### Prompt A
Answer these questions about the fraud detection article, one answer per line, marked (i), (ii) and (iii):
(i) What kind of data is used to show the process in MATLAB?
(ii) Who wrote the article, and where does that person work?
(iii) Which scheme is named first as showing that fraud is a significant threat?
### Prompt B
List every group that the fraud detection article names as threatened by fraud.
### Prompt C
Copy the fraud detection article between "Fraud detection is" and "to detect fraud.", inclusive, substituting "savers" for "investors".

### Passage
........

KDnuggets Home » News » 2015 » Aug » News, Features » Systematic Fraud Detection Through Automated Data Analytics in MATLAB ( 15:n29 )

Systematic Fraud Detection Through Automated Data Analytics in MATLAB


Fraud detection is one of the most challenging use case considering the number of factors it depend on. Here, we demonstrate how using hedge fund data in MATLAB you can automate the process of acquiring and analyzing fraud detection data.



By Jan Eggers, MathWorks.

As the Madoff Ponzi scheme and recent high-profile rate-rigging scandals have shown, fraud is a significant threat to financial organizations, government institutions, and individual investors. Financial services and other organizations have responded by stepping up their efforts to detect fraud.

........

### Data records
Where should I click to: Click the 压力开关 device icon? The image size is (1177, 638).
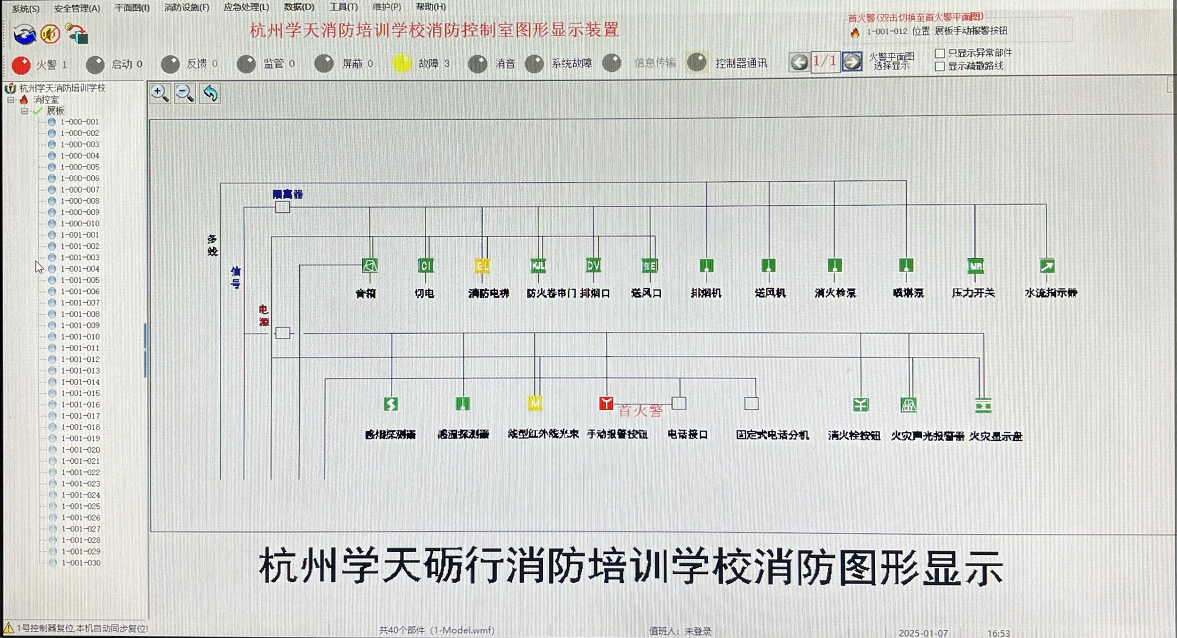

........

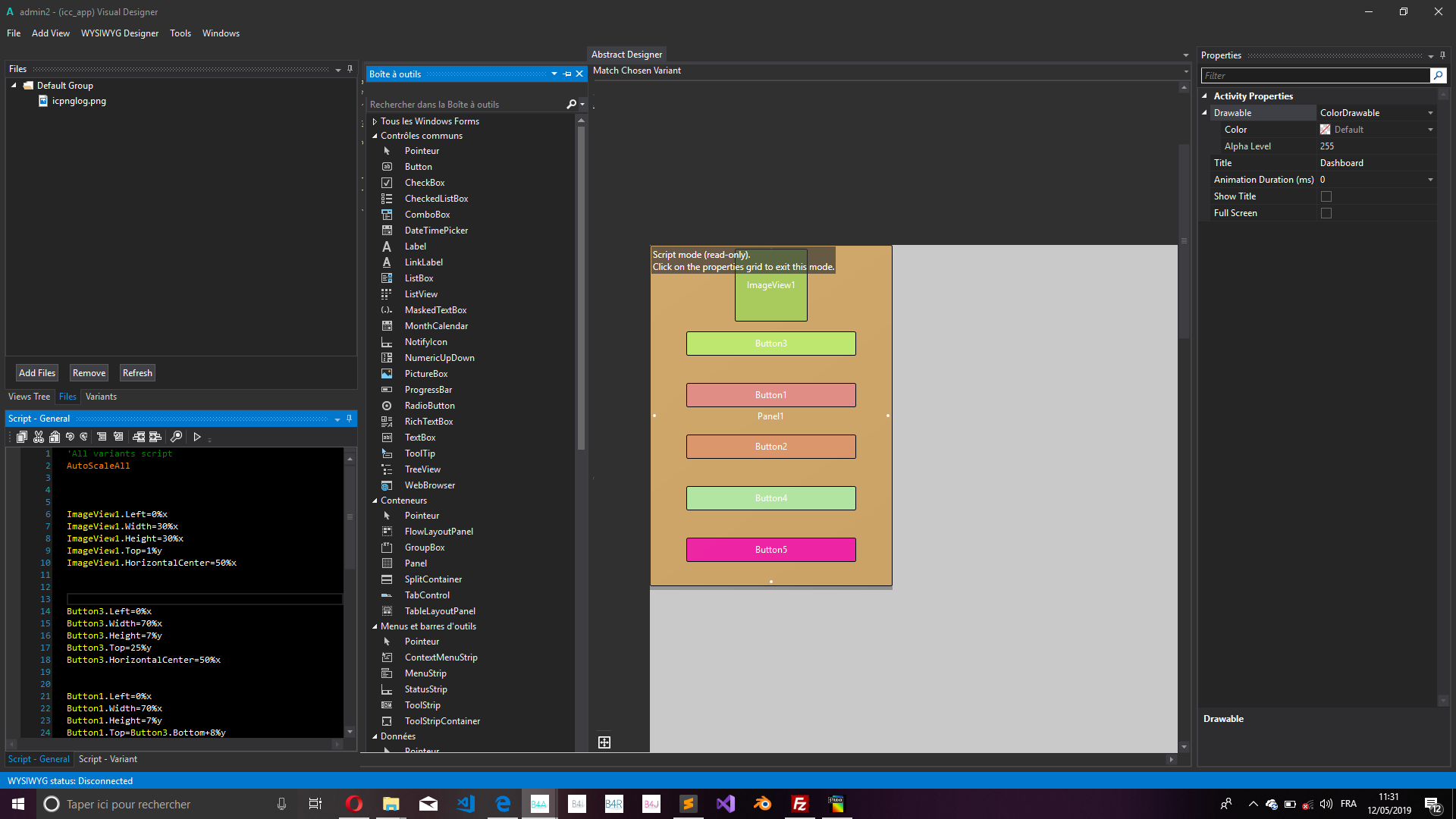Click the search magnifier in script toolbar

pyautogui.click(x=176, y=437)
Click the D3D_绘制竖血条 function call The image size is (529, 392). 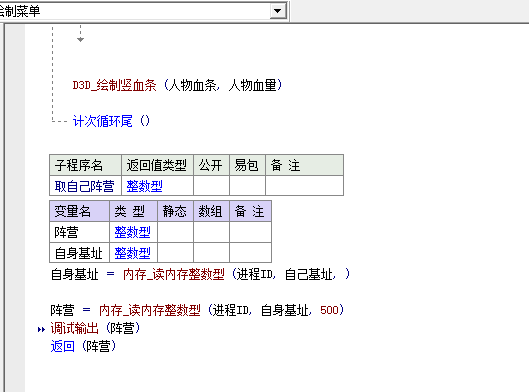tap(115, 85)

........

### Worked answer A
(i) Hedge fund data
(ii) Jan Eggers, MathWorks
(iii) The Madoff Ponzi scheme

### Worked answer B
Financial organizations
Government institutions
Individual investors

### Worked answer C
Fraud detection is one of the most challenging use case considering the number of factors it depend on. Here, we demonstrate how using hedge fund data in MATLAB you can automate the process of acquiring and analyzing fraud detection data.



By Jan Eggers, MathWorks.

As the Madoff Ponzi scheme and recent high-profile rate-rigging scandals have shown, fraud is a significant threat to financial organizations, government institutions, and individual savers. Financial services and other organizations have responded by stepping up their efforts to detect fraud.